Deux affaires distinctes, mais un même fil rouge : la banalisation d’une économie de guerre opaque où l’argent circule plus vite que les contrôles.
L’Ukraine, miroir d’une corruption occidentale en expansion
L’hiver s’abat sur l’Ukraine, et avec lui les coupures d’électricité provoquées par les frappes russes. Dans les villes comme dans les campagnes, des millions de personnes vivent au rythme de générateurs improvisés et d’un chauffage parcimonieux. C’est dans ce contexte de vulnérabilité extrême que la NABU (National Anti-Corruption Bureau of Ukraine) dévoile l’affaire « Midas », un système d’extorsion au sein d’Energoatom, l’entreprise publique du nucléaire.
L’enquête met au jour une organisation qui prélevait 10 à 15 % sur les contrats des fournisseurs, un racket estimé à 100 millions de dollars, peut-être 300 millions. Ce choc financier et moral touche au cœur même de l’État : la corruption ne concerne pas une structure secondaire, mais le secteur qui conditionne la vie quotidienne de tout un pays. L’indignation est immense, d’autant que les Ukrainiens se préparent à un hiver très difficile.
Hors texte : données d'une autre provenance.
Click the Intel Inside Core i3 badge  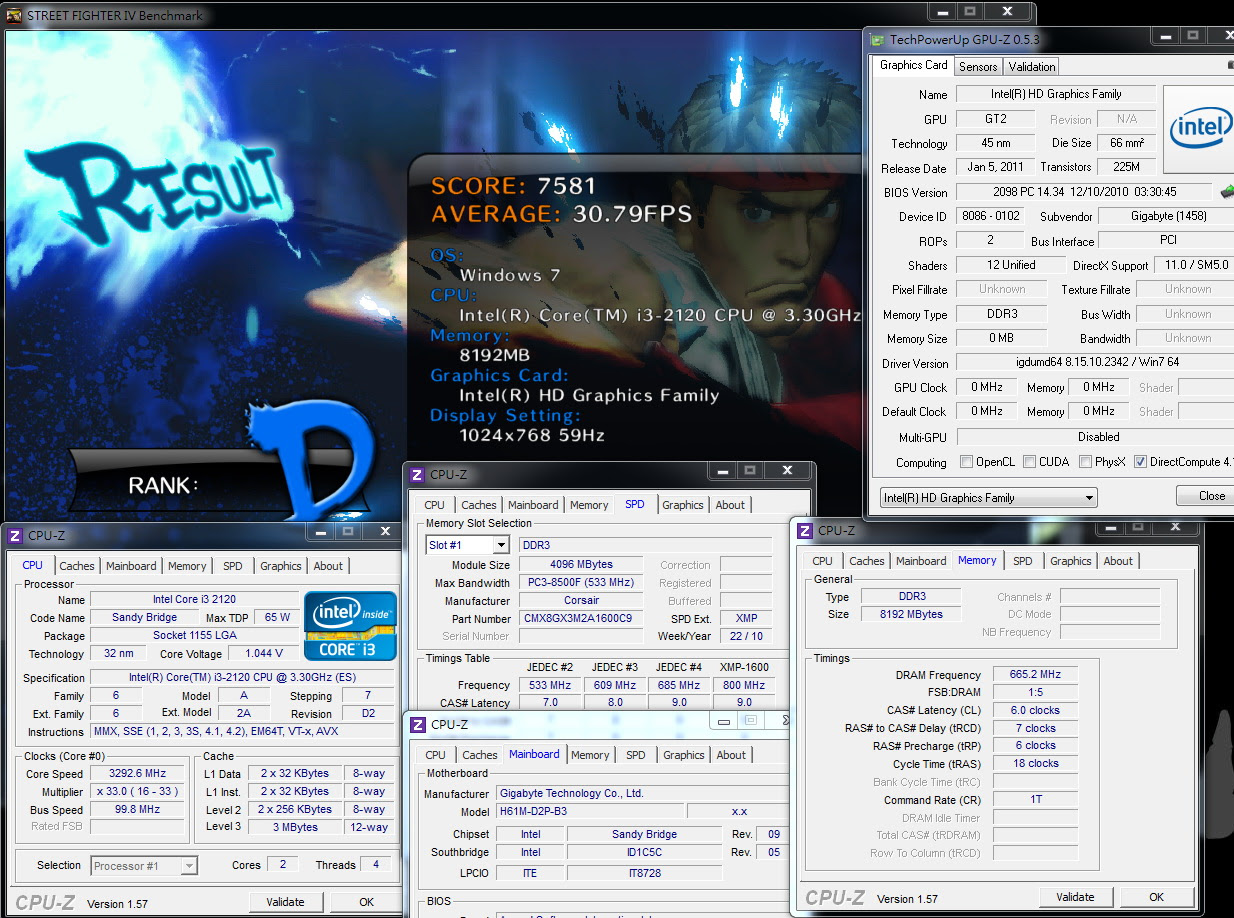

Les démissions des ministres de la Justice et de l’Énergie ne suffisent pas à calmer la colère. Car ce scandale ne tombe pas seul. Quelques jours plus tôt, un autre séisme a secoué l’Europe : la révélation d’un réseau de corruption au sein de la NSPA, l’agence de soutien et d’acquisition de l’OTAN. Des cadres sont accusés d’avoir vendu des informations confidentielles à des industriels de l’armement contre des commissions. Pour beaucoup, ce scandale fait « trop » après Energoatom : il alimente l’idée d’une dérive généralisée.
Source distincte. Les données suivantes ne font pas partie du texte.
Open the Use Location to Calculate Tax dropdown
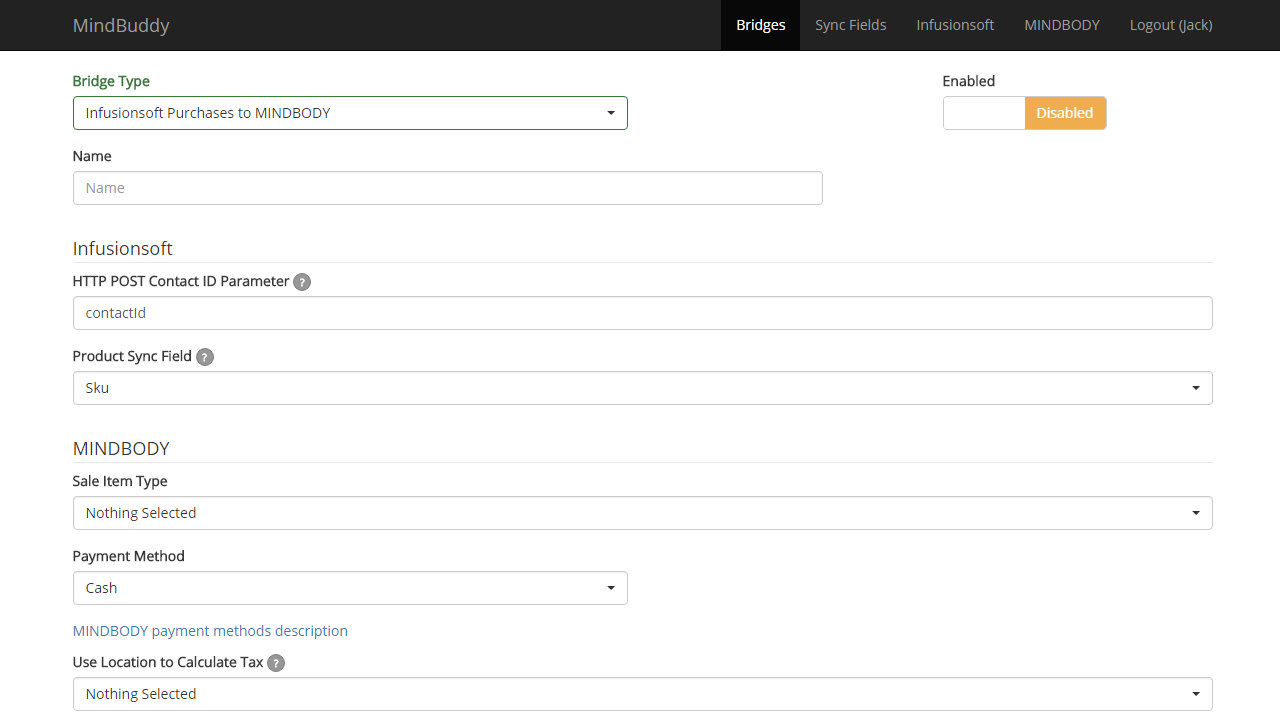Image resolution: width=1280 pixels, height=720 pixels. coord(642,694)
La guerre comme rente, l’opacité comme système
Le parallèle entre les deux affaires nourrit une inquiétude croissante. Depuis 2022, Kiev reçoit des aides militaires et financières massives. Or, l’affaire Energoatom confirme que la corruption n’a pas reculé : elle s’est adaptée aux budgets de guerre. Ce que révèle aujourd’hui la NSPA, c’est que l’Otan lui-même n’est pas indemne. Les manipulations d’appels d’offres, les commissions occultes et les tentatives d’étouffer les enquêtes témoignent d’une opacité croissante dans la gestion des dépenses militaires.
Le lien entre les deux scandales ne relève pas du hasard. La guerre a fait exploser les budgets d’armement, multiplié les marchés d’urgence et affaibli les contre-pouvoirs. Dans ce contexte, la corruption n’est plus un accident : elle devient un mode de fonctionnement. Et ses effets dépassent largement les frontières de l’Ukraine. Selon plusieurs experts de la sécurité intérieure, certaines armes lourdes livrées à Kiev pourraient – ou commenceraient déjà – à apparaître dans des quartiers européens où prospère la drogue et où opèrent des réseaux mafieux. Dans ces zones urbaines fragilisées, l’arrivée d’armements de guerre bouleverserait l’équilibre sécuritaire local.
Armes disséminées : un risque désormais évoqué ouvertement
Interpol alertait dès 2022 sur la dispersion d’armes livrées à l’Ukraine. Depuis, plusieurs enquêtes policières en Europe ont confirmé la circulation de fusils d’assaut, d’équipements tactiques et d’armes antichars sur des marchés criminels. Selon divers experts, si des armes lourdes venaient à atteindre – ou ont déjà atteint – des quartiers où prospère la drogue, les capacités de violence de certains groupes criminels pourraient franchir un seuil inédit.